- [Exercise material]:
__________

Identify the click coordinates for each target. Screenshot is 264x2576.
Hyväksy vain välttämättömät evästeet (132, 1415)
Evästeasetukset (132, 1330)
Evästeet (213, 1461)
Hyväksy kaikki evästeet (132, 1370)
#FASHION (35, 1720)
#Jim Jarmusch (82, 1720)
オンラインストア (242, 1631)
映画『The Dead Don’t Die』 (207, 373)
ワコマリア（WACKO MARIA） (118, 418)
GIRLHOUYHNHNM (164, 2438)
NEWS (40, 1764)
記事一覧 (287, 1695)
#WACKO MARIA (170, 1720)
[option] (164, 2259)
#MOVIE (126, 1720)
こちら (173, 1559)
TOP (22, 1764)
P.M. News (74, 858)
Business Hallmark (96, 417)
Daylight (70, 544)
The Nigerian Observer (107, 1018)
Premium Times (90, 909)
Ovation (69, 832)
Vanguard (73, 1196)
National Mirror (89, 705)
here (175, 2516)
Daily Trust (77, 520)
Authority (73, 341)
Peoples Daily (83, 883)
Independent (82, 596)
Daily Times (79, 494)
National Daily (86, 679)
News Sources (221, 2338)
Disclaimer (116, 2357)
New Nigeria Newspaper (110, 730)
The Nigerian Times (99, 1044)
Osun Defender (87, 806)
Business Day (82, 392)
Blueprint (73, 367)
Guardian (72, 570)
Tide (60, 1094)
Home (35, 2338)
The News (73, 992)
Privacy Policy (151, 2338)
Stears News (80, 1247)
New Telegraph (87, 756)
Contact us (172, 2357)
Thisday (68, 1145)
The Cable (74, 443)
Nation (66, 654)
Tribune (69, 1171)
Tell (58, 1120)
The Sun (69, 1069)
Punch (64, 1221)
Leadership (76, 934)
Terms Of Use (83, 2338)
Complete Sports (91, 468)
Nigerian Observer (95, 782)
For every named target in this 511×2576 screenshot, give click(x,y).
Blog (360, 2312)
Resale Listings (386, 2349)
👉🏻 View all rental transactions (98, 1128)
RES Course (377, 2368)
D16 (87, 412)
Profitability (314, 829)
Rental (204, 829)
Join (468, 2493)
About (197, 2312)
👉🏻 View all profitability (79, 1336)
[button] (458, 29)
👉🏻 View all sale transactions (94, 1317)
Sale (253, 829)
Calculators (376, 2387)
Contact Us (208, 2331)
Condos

__________

- [Your task]:
When you reach the line containing "Premium Times (90, 909)" in the data above, start copying exactly, and stop after the line containing "The News (73, 992)".

- [Exercise answer]:
Premium Times (90, 909)
Ovation (69, 832)
Vanguard (73, 1196)
National Mirror (89, 705)
here (175, 2516)
Daily Trust (77, 520)
Authority (73, 341)
Peoples Daily (83, 883)
Independent (82, 596)
Daily Times (79, 494)
National Daily (86, 679)
News Sources (221, 2338)
Disclaimer (116, 2357)
New Nigeria Newspaper (110, 730)
The Nigerian Times (99, 1044)
Osun Defender (87, 806)
Business Day (82, 392)
Blueprint (73, 367)
Guardian (72, 570)
Tide (60, 1094)
Home (35, 2338)
The News (73, 992)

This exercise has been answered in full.